After a little while of more driving we entered Victoria, and the roads became surrounded by forest on both sides. Generally it was straighter and flatter than driving in NSW. Admittedly, it was a little bit more boring. We pushed on, but didn’t make as good time as we would’ve liked. Towns were few and far between, so we decide to stop for the night in Lakes Entrance. We drove around the town looking for a caravan park, but we also didn’t want to waste petrol and kilometers (we knew we were already going to be well over our short relocation limit, which put us at 28 cents for every kilometer we went over), so we pulled up at a random park. It looked pretty sketchy, but at just $25/night for a powered site we were glad to take it.
We ended up finding a nice little spot behind a gorgeous tree, right on the lake. We hooked the power up and settled in for a very cozy night watching a movie cuddled up in the back of the van while the wind howled and rain fell down outside.
The next morning we were up early again to make the rest of our drive to Melbourne. We wanted to drop our suitcases at the house of a friend of a friend first, so we wanted to make sure we arrived as early as possible. The four hour drive was mostly long, straight and rather boring, but I was impressed to see tons and tons of cockatoos along the drive. Much of the drive is along long, grassy fields, and they were often full of cockatoos just sitting in the grass. Occasionally flocks of them flew above, and one time I even saw a couple of them just sitting on the side of the highway, hanging out. It’s still funny to see what we consider exotic birds just sitting on the side of the highway in huge numbers.
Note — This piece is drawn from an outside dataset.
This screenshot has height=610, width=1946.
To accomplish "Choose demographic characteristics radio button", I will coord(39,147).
In the end we arrived in plenty of time and made our way across Melbourne and out to Tullamarine to drop off the airport all without any problems. Of course we were worried that returning the van they’d find something wrong — whether it was some dirt remaining from our accidental off-road excursion or something else, we were a bit nervous. However, the guy at Apollo was super friendly and after a quick check up found nothing wrong.
Even with all the extra miles we drove (and there were a lot due to our numerous side trips, wrong turns and loop-de-loops, not to mention driving around looking for caravan parks), the total still came to only $130 for the whole rental (including $10 for sleeping bags). That’s pretty much $100 cheaper than we would have paid for a car and if we’d rented a car we would have spent at least double on accommodation. So we were pretty happy about that!
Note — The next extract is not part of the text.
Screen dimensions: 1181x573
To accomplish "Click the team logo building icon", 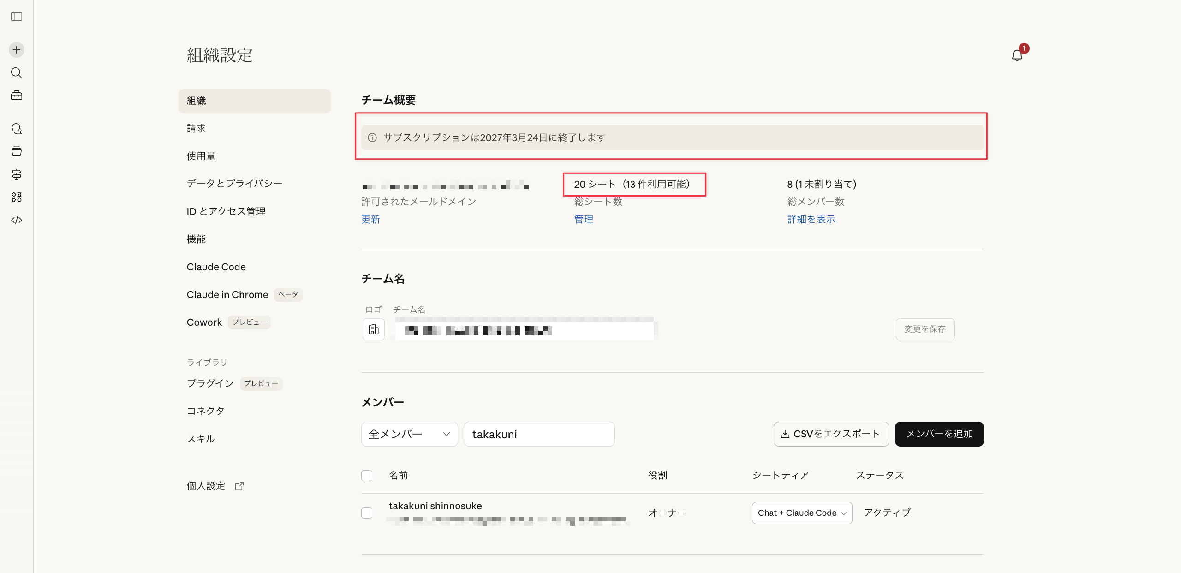I will click(x=373, y=329).
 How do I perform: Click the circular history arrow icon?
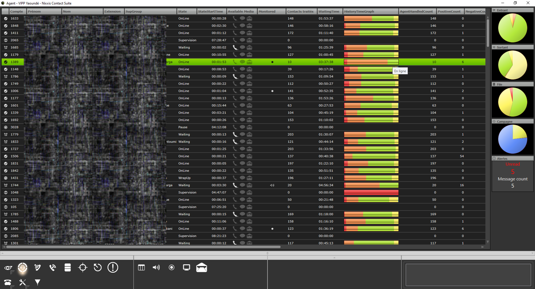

Now we’re in Melbourne and it’s nice but very cold! After the sunshine and heat in NSW, it was hard to go back to wearing long pants, sweatshirts, coats, scarves (yes all those layers!), and socks and shoes but unfortunately it’s necessary. Tomorrow we’re hoping to get sunshine and up to 69 degrees, but I will be glad for our trip to Alice Springs and the dry heat of the Outback in a few days! I’ll update on Melbourne later.
Batemans Bay – Pleasurelea Caravan Park (a Top Tourist Park) – $27 for powered site (with a 10% Hippie discount) – The owner/receptionist was very nice. The location is a bit out of the way (and our GPS took us to the wrong place so we had trouble finding it), but it had a friendly atmosphere to it. The facilities were so-so. Is pretty secure with a code entrance and keyed entrance for toilets and showers.
Lakes Entrance – Caravan Park (no name that I’m aware of, it’s on the back part of town a bit, two roads behind the Safeway) – $25 for a powered site ($20 for unpowered) – You could pretty much come here and not even pay, if you didn’t want to use the showers, as it has no real security compared to the other one we stayed in. The facilities were fine enough, though, and the location was good. You’re right on the lake and you could easily walk to the city.